Work order 1: In the seed ageing passage, what relative humidity does a saturated KCl solution provide?
Work order 2: Carry on the sesame seed study text from its final sentence.

Reading passage:

In the traditional accelerated ageing test (using water), the differences in water absorption by the seeds, exposed to an atmosphere of 100% relative humidity, can lead to marked variations in seed moisture content (Torres, 2004). To minimize variations in seed hydration and results, Jianhua and McDonald (1996) proposed replacing distilled water with saturated KCl and NaCl solutions, which provide 87% and 76% relative humidity, respectively. The use of saline solutions provides a lower seed hydration rate during accelerated ageing and a lower moisture content at the end of the test, with greater efficiency in vigour evaluation (Torres, 2005).

The use of saturated solutions in the accelerated ageing test is efficient in classifying vigour for several species. According to Torres (2004), the best method for Foeniculum vulgarewas is the use of saturated NaCl solution at 41ºC for 72 hours.

One of the consequences of the deterioration process is the formation of free radicals, which are a group of atoms with unpaired electrons and are, therefore, quite reactive and capable of destroying large polymers, such as membrane lipids. The main oxidizing agents generated are hydroxyls (OH-), superoxides (O2) and hydrogen peroxides (H2O2). Once present in the cell, they may initiate highly damaging chain oxidative reactions, especially with polyunsaturated fatty acids, resulting in lipid hydroperoxides (Desai, Kotecha, & Salunkhe, 1997).

Given this, the objective of this study was to adapt methodologies of accelerated ageing tests to sesame seeds and correlate them with changes in the behaviour of isoenzymes.

Material and methods

Four sesame cultivars were used, provided by Embrapa Algodão and produced in Pernambuco State, Brazil, under the same conditions and time (2014/2015 crop year), as follows: BRS G2 (Cultivar 1), BRS G3 (Cultivar 2), BRS G4 (Cultivar 3), and BRA SEDA (Cultivar 4).

The characterization of cultivars and evaluation of physiological quality were defined by the following determinations and tests:

The moisture content was determined using the oven method at 105°C for 24 hours (Brasil, 2009), with two replicates of 0.5 g seeds for each cultivar.

Input data:
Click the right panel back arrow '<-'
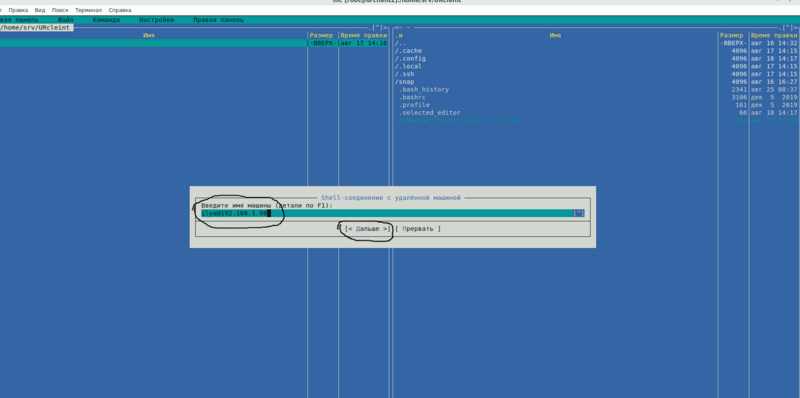The image size is (800, 398). [398, 28]
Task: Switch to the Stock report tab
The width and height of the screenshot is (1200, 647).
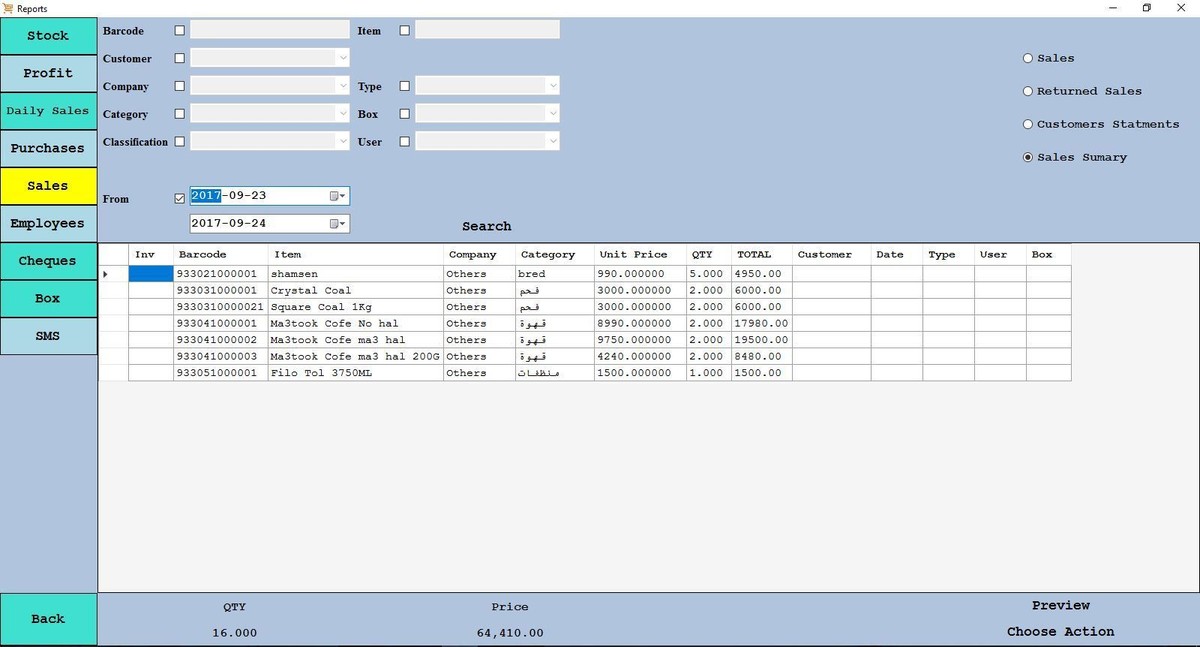Action: (48, 36)
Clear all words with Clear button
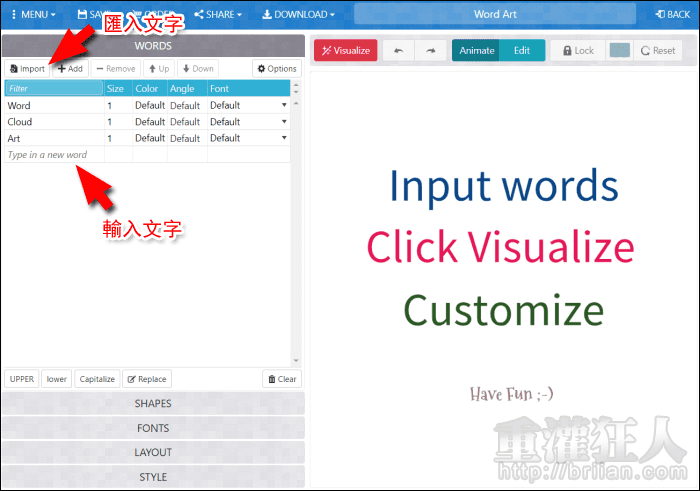Image resolution: width=700 pixels, height=491 pixels. [281, 379]
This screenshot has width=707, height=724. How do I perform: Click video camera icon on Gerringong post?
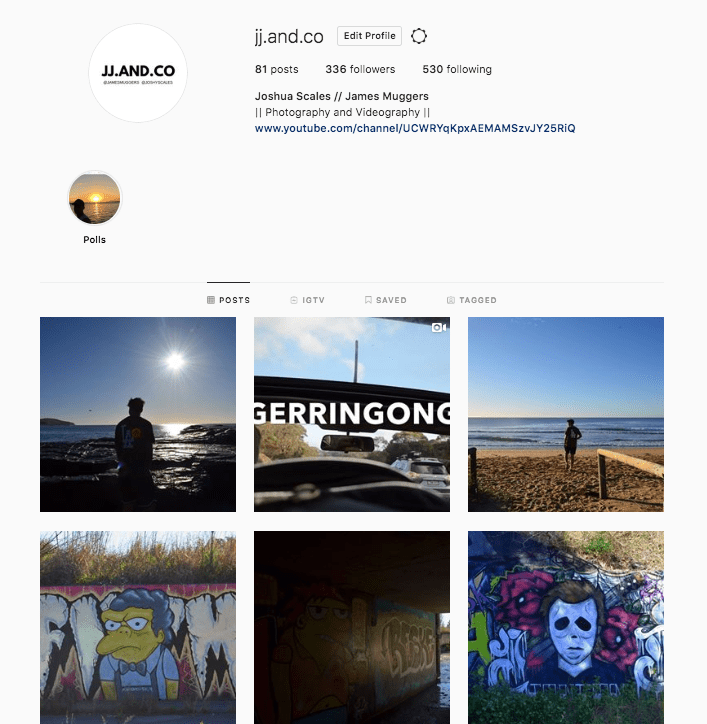click(439, 327)
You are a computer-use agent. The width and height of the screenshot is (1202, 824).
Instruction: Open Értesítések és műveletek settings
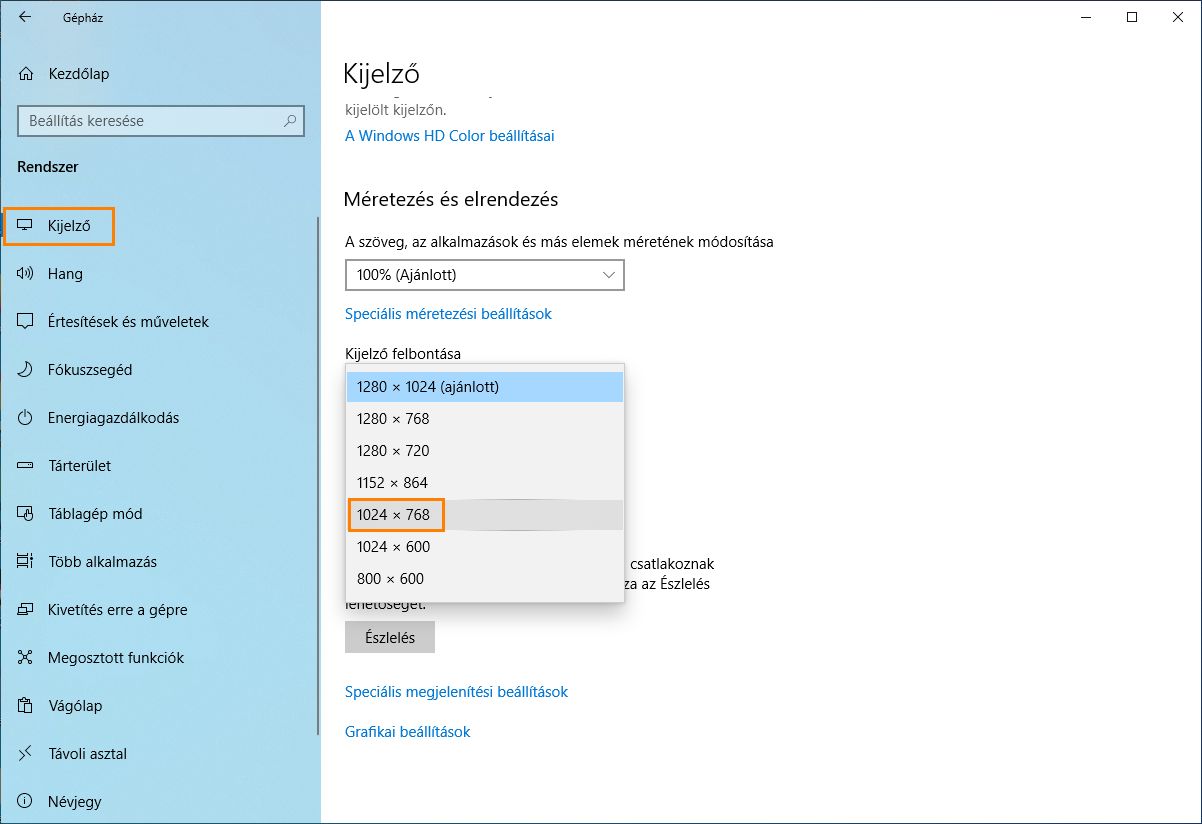click(128, 322)
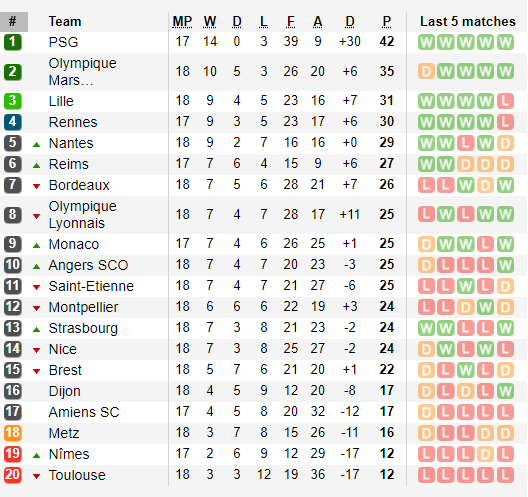Viewport: 528px width, 497px height.
Task: Click the # rank column header
Action: 12,22
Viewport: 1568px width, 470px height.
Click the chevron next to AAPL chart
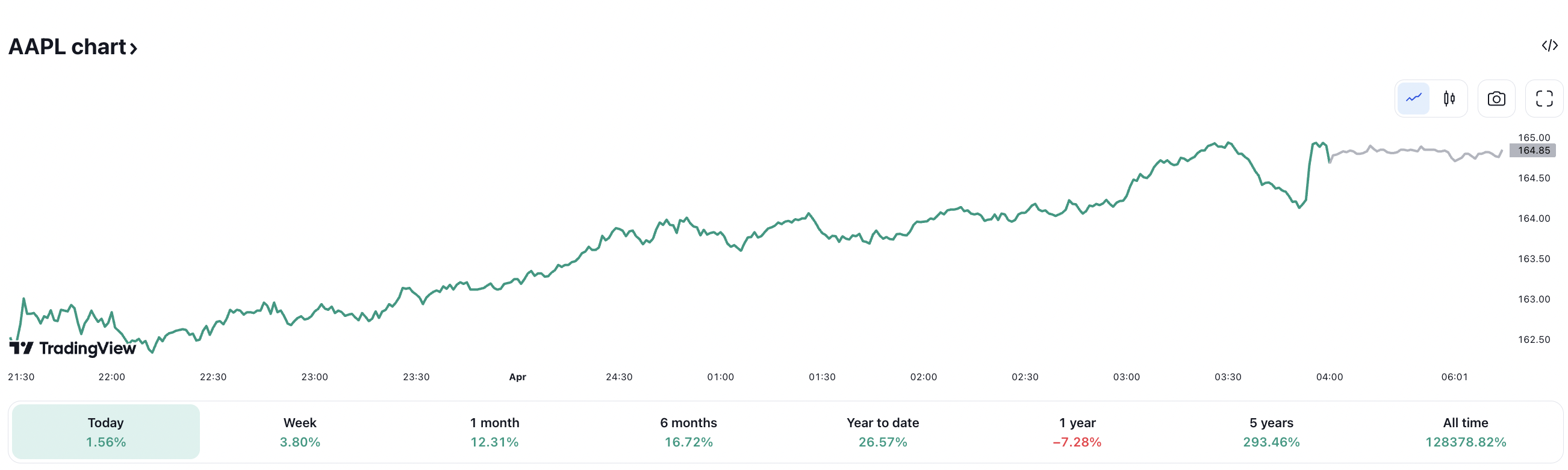(x=133, y=48)
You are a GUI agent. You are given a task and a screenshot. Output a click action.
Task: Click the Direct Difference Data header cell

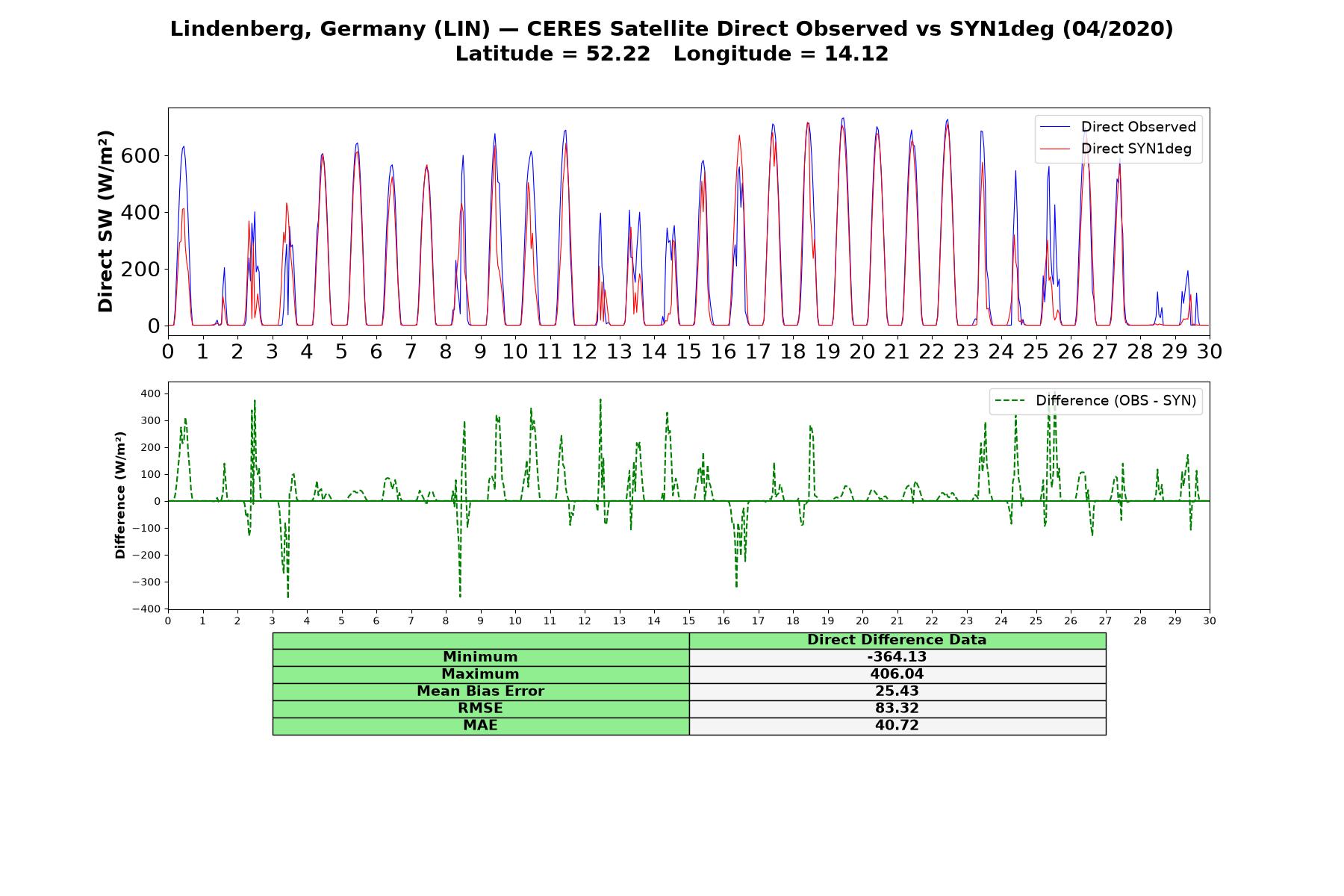(x=897, y=640)
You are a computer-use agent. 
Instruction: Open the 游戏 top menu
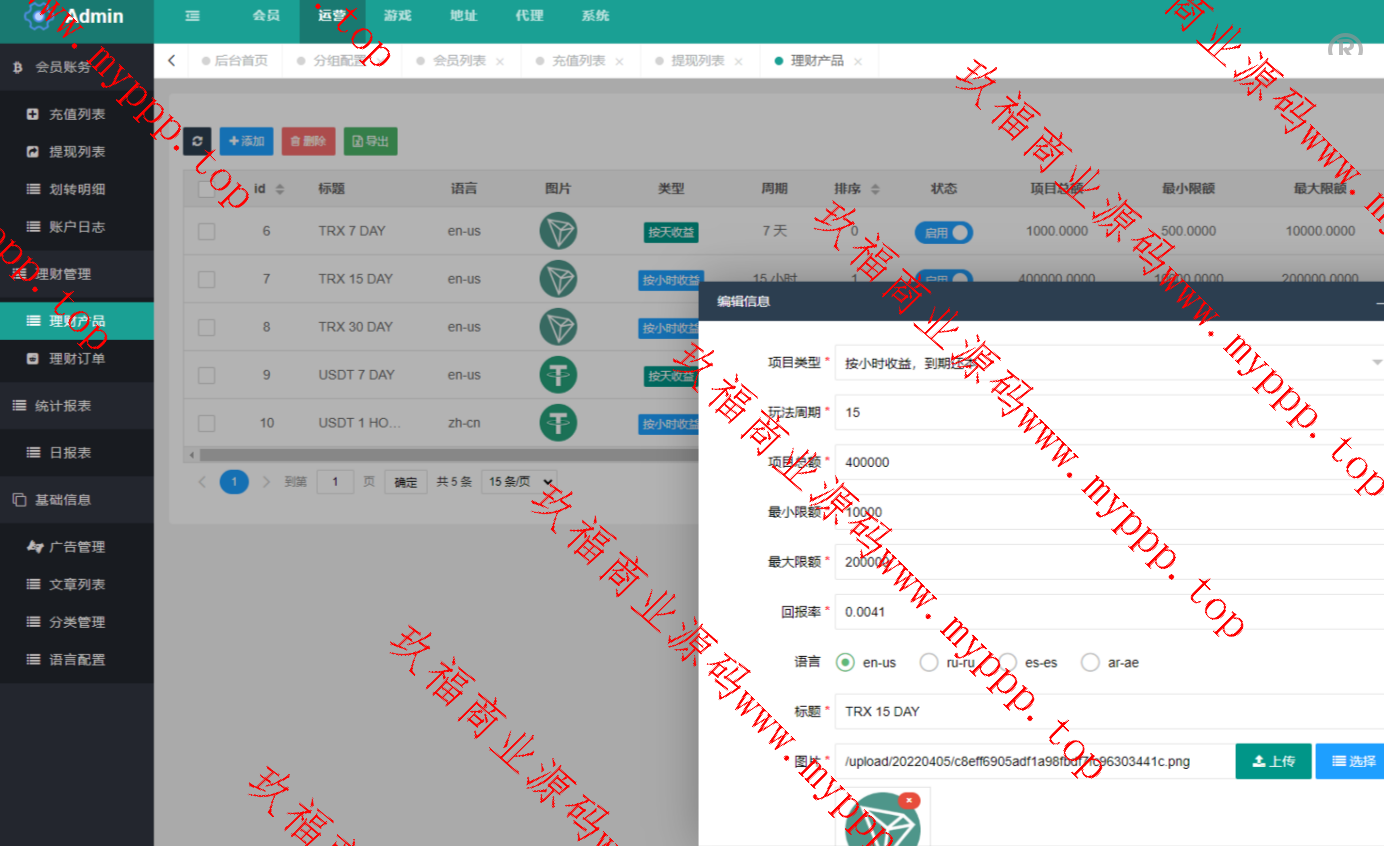click(x=397, y=16)
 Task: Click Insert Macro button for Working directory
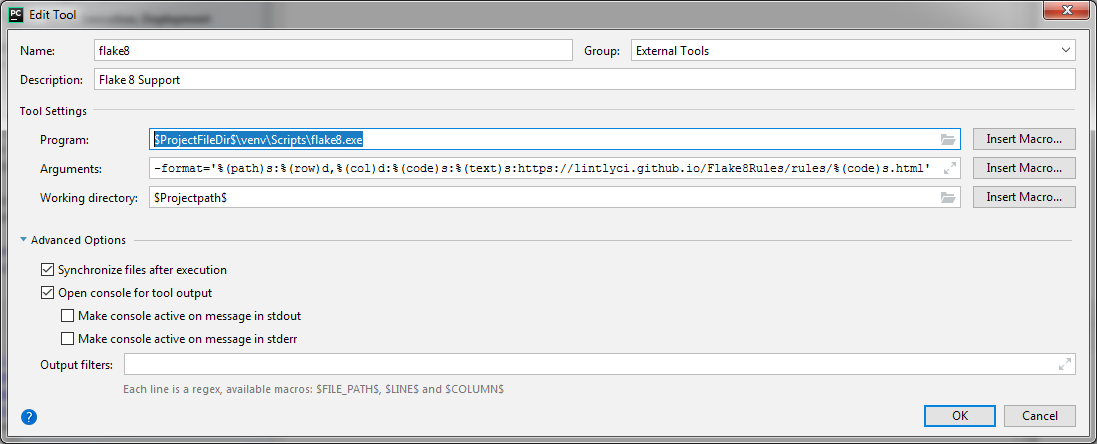click(1024, 198)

Answer section 1: 87%

Answer section 2:
For the germination test, sowing was carried out on blotting paper, moistened with an amount of water equivalent to 2.5 times the dry weight of the paper, in boxes (gerbox), placed in a B.O.D. germination chamber, and regulated at 25°C, with a 12-hour photoperiod. Four replicates of 50 seeds were used and the results were expressed as a percentage of normal seedlings on day 3 (first count); the test was terminated on day 6 (Brasil, 2009). Counts were conducted daily to determine the germination speed index (IVG) which was, calculated according to the formula proposed by Maguire (1962), computing the number of seeds emerged from the emission of 1 mm radicle.

The emergence test was conducted with four replicates of 50 seeds per cultivar in trays with substrate sand and earth at a ratio 2:1, under controlled conditions at 25°C. Seedling emergence was computed on day 9 (Initial stand) and on day 15 (Final stand) after sowing, and the number of emerged seedlings was evaluated. The results were expressed in percentage. For the emergence speed index (IVE), the number of seedlings emerging from the onset of emergence was calculated daily, according to Maguire (1962).

For the accelerated ageing test, seeds were arranged in a single layer on a metal screen coupled to a box (gerbox) containing 40 mL of distilled water or saturated sodium chloride (NaCl) solution, at a ratio of 40 g NaCl to 100 mL water, providing a relative humidity of 76% (Jianhua & McDonald, 1996). The boxes were kept in B.O.D. germination chambers, at 45°C, for 0 (control), 24, 48, 72, and 96 hours. After each period, the water content was determined and the germination test was conducted as previously described, evaluating the number of normal seedlings after the seventh day of sowing (Brasil, 2009).

The enzymatic analysis was performed using electrophoresis. For this analysis, 3 g of seeds of each sesame cultivar were subjected to traditional accelerated ageing with saturated NaCl solution for 0, 48, and 96 hours. Time was determined to cover undamaged seeds (0 hours) and, seeds at a medium deterioration stage (48 hours) and at an advanced deterioration stage (96 hours), which were ground in a crucible, in the presence of liquid nitrogen and PVP, and stored at -86°C.

The buffer used to extract the enzymes superoxide dismutase, catalase, esterase, alcohol dehydrogenase, malate dehydrogenase and isocitrate lyase was 0.2 M Tris HCl (pH 8), with 0.1% mercaptoethanol added at a ratio of 250 μL per 100 mg of seeds. The material was homogenized using a vortex and kept in a refrigerator overnight, followed by centrifugation at 14,000 rpm for 60 minutes at 4ºC.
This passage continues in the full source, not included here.